Kinderen met een taalontwikkelingsstoornis (TOS) worden vaak niet of te laat gesignaleerd. De stoornis komt relatief vaak voor en heeft grote gevolgen voor de rest van het leven.
Kinderen met een taalontwikkelingsstoornis (TOS) worden vaak niet of te laat gesignaleerd. De stoornis komt relatief vaak voor en heeft grote gevolgen voor de rest van het leven. Toch denken artsen soms onterecht dat de ernstige spraak- en taalproblemen bij deze kinderen vanzelf overgaan.
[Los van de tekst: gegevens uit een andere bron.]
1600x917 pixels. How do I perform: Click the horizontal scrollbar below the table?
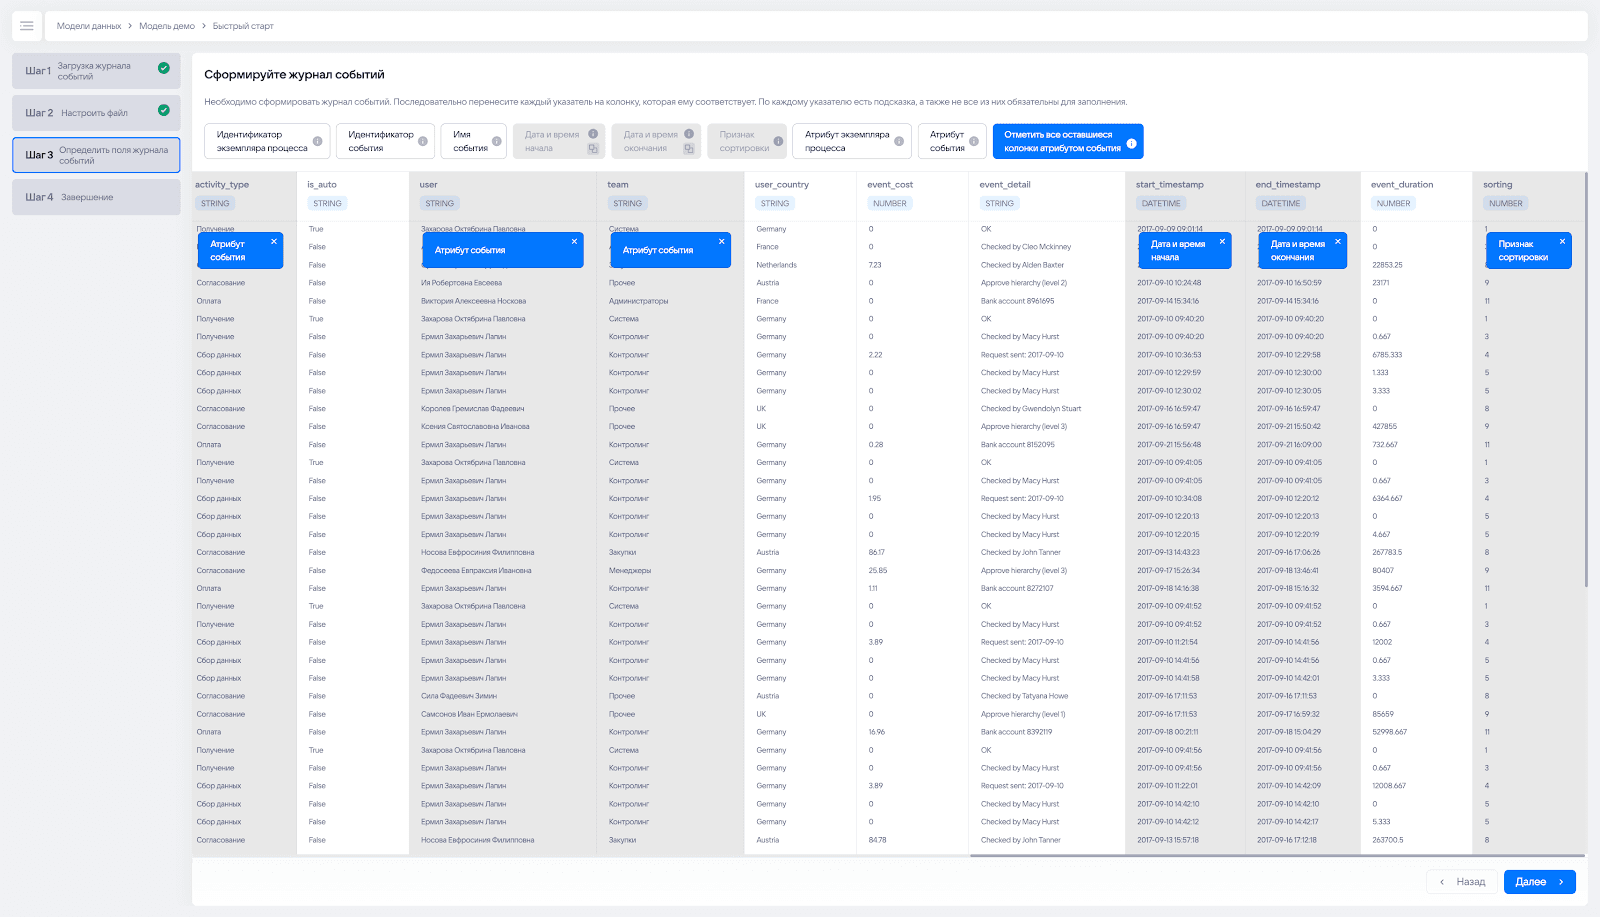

Dat stellen hoogleraar orthopedagogiek Harry Knoors (Radboud Universiteit) en hoogleraar logopediewetenschap Ellen Gerrits (Universiteit Utrecht).
Symptomen
Kinderen met een taalontwikkelingsstoornis (TOS) hebben grote moeite om zich uit te drukken, terwijl ze meestal wel een normale intelligentie hebben. Bij baby's met TOS komt het praten traag op gang. Later vallen kinderen op doordat ze woorden verhaspelen, vreemd uitspreken, kromme zinnen maken of langzaam praten. Vaak begrijpen ze wel wat anderen zeggen, maar verwerken ze informatie trager.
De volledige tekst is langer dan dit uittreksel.